Exterior Visuals and Interior Visuals
From an artist point of view, minus all the computing jargon, if you are rendering lights in a scene that are ‘out there in nature’ , you might choose to have light rays act as close to nature as possible so the latest Unbiased path tracing is the best option, since as the name implies, there is no ‘biased’ selection of say, number of rays, direction or frequency. Countless rays are shooting randomly in all directions and bouncing and reflected or refracted and re-bounced or re-transmitted, like in nature’s light. Think …’Light Cache’ for ‘Global Illumination’ – the unbiased method creates a general light dispersal effect.

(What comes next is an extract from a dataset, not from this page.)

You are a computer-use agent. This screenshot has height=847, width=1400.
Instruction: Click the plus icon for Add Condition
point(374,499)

However, for interior visualization, the artists may now wish to play with the lights and the mood of the scene so Biased path tracing now works best as it gives you some control over the frequency of rays and the direction they are shooting e.g. rays are shot toward the light source (and rays can be restricted from shooting anywhere else). You could say then that the light acts quite specifically, and skillful artists can use ‘shot cuts’ to achieve photo-realism or add moods to the scene.
finalRender is a biasHybridTM that allows for both Biased and Unbiased ray tracing controls. Difference between Path and Ray tracing? That will be another blog article.

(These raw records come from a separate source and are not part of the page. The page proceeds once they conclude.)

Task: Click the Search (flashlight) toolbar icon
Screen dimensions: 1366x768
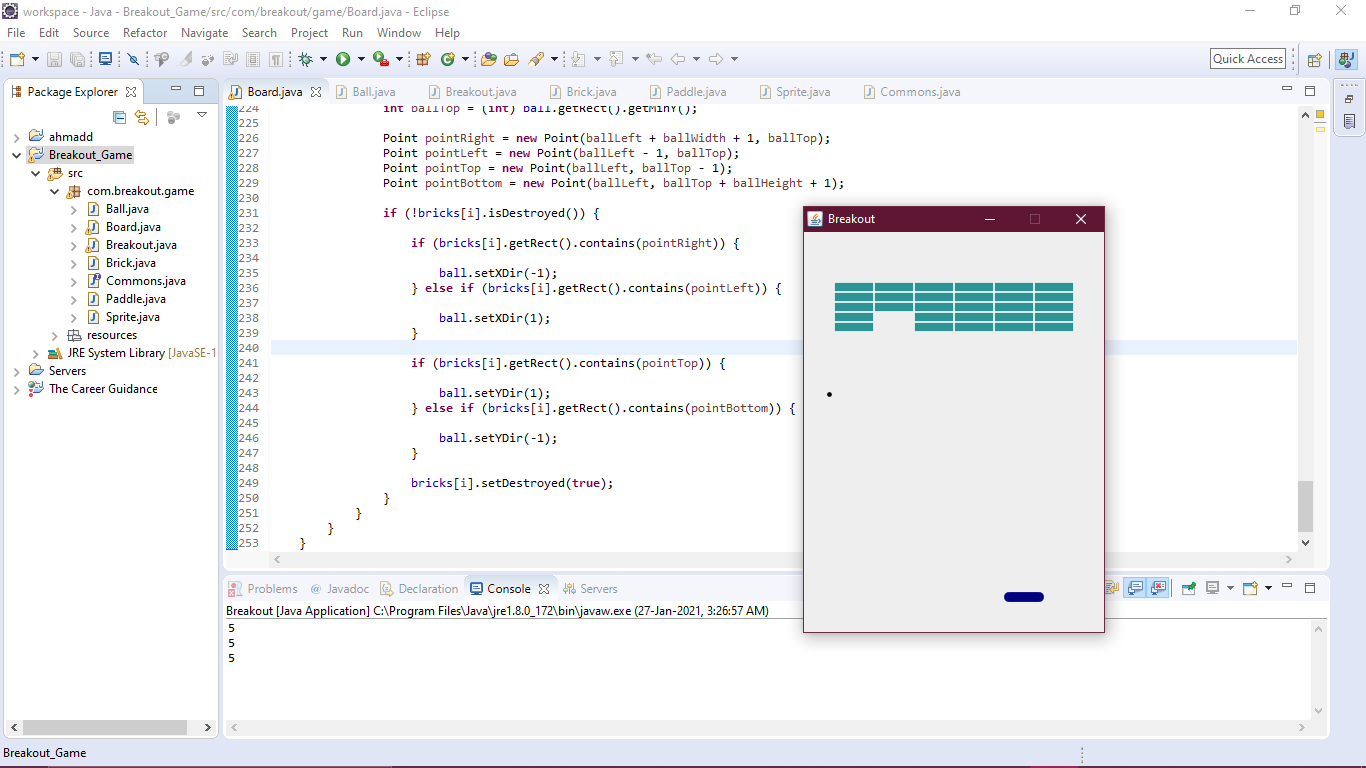Action: (533, 58)
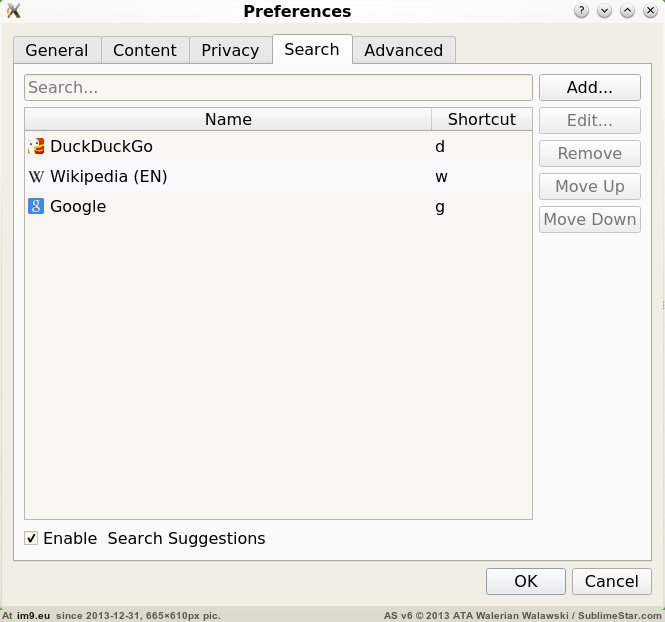Viewport: 665px width, 622px height.
Task: Toggle Enable Search Suggestions checkbox
Action: click(32, 539)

biasHybrid TM and Caustic Effects in Rendering
Caustic is a great way to simulate reflection and refraction properties bouncing from object / object(s) at random when illuminated by lights. In rendering visuals where there are one or more light sources and object(s) of varying translucence, caustic effects are critical in making the scene photo-realistic. In finalRender biasHybrid, in the case of caustic effect the unbiased path tracing is used which makes it trickier but speed-accuracy had to be optimize. Hence, the enhanced fR-AreaLight helps create well-defined caustic effects.

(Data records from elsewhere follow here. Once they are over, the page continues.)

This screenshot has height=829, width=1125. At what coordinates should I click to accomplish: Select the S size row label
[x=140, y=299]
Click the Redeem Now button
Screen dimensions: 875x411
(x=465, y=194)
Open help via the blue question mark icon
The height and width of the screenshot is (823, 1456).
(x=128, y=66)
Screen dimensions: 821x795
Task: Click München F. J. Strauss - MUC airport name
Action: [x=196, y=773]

Light rays are followed along their paths and eventually they will start to ‘built up’ or focus in some areas more than in others. Such an effect will create those recognizable light patterns we know as caustics.
In the simulation above an area light was used to create the well defined caustic effects. The image above actually represents indirect illumination (GI), only caustic effects.
Normally known as ‘Surface Caustics’ in CGI. Surface caustic are a natural phenomenon produced by one or more focal points from multiple light rays. Mother nature doesn’t differentiate between caustics created by reflection or refraction; the cause is always the same. Light rays that collide with a reflective surface bounce off in a specific way and will be directed to a focal point somewhere near to the object. Likewise, transparent objects will bend the light rays and some of them will be directed into one focal point creating a caustic light effect on other surfaces.
finalRender supports all possible types of caustic effects: one from light rays reflecting off a surface like metal, or refracting through surfaces like glass, and another that is generated through the use of Volume Lights (called Volume Caustics). And to enhance even further in terms of capturing realism, functions are sampled many times over known as the Monte Carlo technique.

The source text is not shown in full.